Quando anunciaram a transferência da capital do Rio de Janeiro para terras de Goiás, o escritor advertiu que era um exagero: “Basta tirar daqui umas pessoas que enchem demais a cidade, para a coisa melhorar. Eu me ofereço para fazer a lista.” Boêmio (não havia bar no Rio que não dependesse do seu aval), sedutor (conquistou lindas mulheres como Tônia Carreiro e foi recusado por outras como Lygia Marina e Danuza Leão) e misterioso (ninguém conseguia prever seu estado de espírito), Rubem Braga enfrentou os pesadelos e regimes ditatoriais com o sonho de simplicidade.
O Livro

O Autor: Nascido em Cachoeiro do Itapemirim (ES), em 1913, Rubem Braga entrou para a história da literatura brasileira ao diminuir o preconceito contra a crônica, gênero até hoje dividido entre o jornalismo e a literatura.
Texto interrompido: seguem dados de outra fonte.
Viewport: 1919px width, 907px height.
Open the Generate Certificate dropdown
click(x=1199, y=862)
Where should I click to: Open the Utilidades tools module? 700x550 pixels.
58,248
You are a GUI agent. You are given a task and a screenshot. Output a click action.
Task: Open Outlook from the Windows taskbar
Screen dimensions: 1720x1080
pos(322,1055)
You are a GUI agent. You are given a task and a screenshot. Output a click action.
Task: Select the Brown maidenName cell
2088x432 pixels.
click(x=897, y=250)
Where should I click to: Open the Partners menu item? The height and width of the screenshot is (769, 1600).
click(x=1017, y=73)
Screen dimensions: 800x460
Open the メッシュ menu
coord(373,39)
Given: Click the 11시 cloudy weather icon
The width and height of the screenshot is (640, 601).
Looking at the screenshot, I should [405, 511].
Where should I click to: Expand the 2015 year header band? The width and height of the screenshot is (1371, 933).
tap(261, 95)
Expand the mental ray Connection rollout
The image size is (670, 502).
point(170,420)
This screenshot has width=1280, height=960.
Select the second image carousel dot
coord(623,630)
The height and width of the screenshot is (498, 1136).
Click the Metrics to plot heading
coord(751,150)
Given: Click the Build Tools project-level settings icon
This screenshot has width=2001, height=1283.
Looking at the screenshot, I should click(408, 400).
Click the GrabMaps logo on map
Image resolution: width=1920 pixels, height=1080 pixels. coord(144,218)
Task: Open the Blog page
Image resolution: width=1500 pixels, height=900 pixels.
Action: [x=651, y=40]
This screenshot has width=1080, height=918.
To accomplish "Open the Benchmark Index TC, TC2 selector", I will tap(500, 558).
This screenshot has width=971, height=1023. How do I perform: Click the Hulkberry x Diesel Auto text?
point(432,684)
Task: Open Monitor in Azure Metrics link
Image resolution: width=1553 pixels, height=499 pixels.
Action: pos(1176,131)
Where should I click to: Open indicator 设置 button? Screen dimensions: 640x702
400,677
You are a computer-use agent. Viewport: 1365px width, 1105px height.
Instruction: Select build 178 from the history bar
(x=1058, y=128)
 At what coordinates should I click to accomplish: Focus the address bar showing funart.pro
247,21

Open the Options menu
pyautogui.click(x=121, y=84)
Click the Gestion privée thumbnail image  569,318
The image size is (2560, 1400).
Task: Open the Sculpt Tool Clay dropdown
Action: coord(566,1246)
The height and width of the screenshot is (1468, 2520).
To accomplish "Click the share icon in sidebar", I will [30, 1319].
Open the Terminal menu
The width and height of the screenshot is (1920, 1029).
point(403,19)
Dedicado ao ofício de cronista, apesar de poesias bissextas, Braga tratava dos assuntos com simplicidade. Cobriu como repórter a 2ª Guerra, testemunhando a vitória da Força Expedicionária Brasileira, na Itália, em 1945. Teve problemas com o Estado Novo: foi preso algumas vezes. Embaixador no Marrocos no governo Jânio Quadros, fundou a editora Sabiá, que lançou escritores como Gabriel Garcia Márquez. Morreu em 1990. O Biógrafo: Marco Antonio de Carvalho foi professor de literatura e jornalista. Trabalhou em veículos como o Estado. Nascido na mesma cidade que Braga, em 1950, dedicou-se durante dez anos a fazer a biografia do conterrâneo. Morreu em julho do ano passado, antes do lançamento do seu maior trabalho.
(Texto publicado no "Caderno 2" do jornal O Estado de São Paulo)
Fabrício Carpinejar é jornalista e escritor, autor de O Amor Esquece de Começar (Bertrand Brasil, 2006).